After the lien, the IRS may begin levies on your business bank accounts and customer payments, freezing access to operating funds. If deposits remain unpaid, the IRS may pursue the Trust Fund Recovery Penalty against responsible individuals personally, targeting personal assets including homes, vehicles, and bank accounts.
What Actually Improves Outcomes
The speed of discovery and response matters more than the size of the debt. Catching a missed deposit within days and depositing immediately qualifies you for penalty relief consideration, and the IRS treats it as an isolated mistake. Depositing on time going forward without fail signals that the problem is fixed—making three to six consecutive on-time deposits after a missed one substantially improves the chances of penalty relief approval.

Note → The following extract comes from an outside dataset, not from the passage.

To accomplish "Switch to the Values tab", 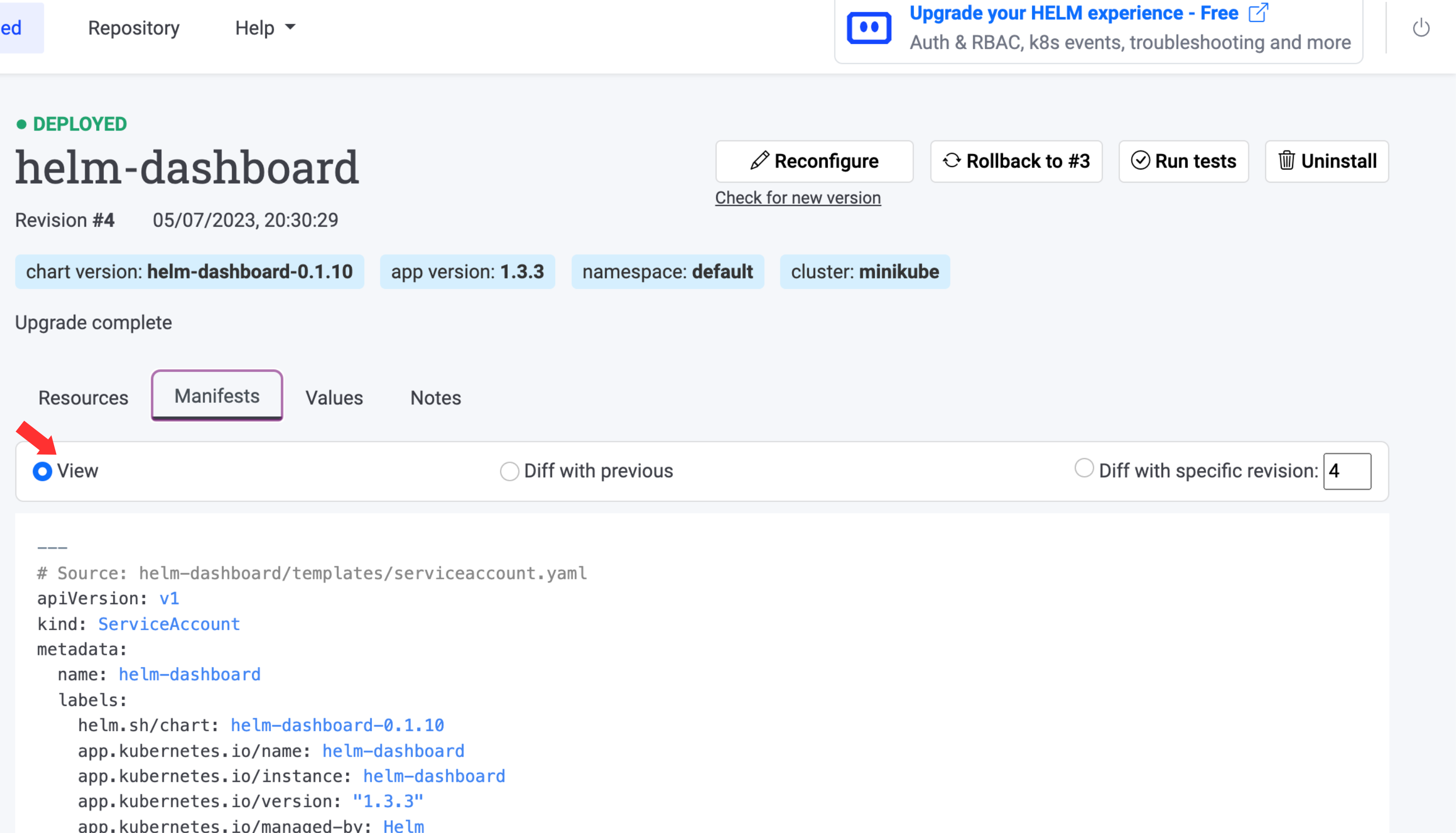I will coord(334,398).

Documentation of third-party failures or genuine business disruptions must be provided to the
IRS before it requests it to maintain credibility. Professional help with calculating interest, applying for appropriate penalty relief, and responding to notices can prevent costly errors and significantly speed up the resolution process.
When Professional Help Becomes Critical
Seek professional assistance if you have received a formal IRS notice with a response deadline, more than three deposit deadlines have been missed in the past 12 months, the total unpaid
amount exceeds $10,000, the IRS has mentioned the Trust Fund Recovery Penalty in any communication, or you lack clear documentation of which deposits were made and when.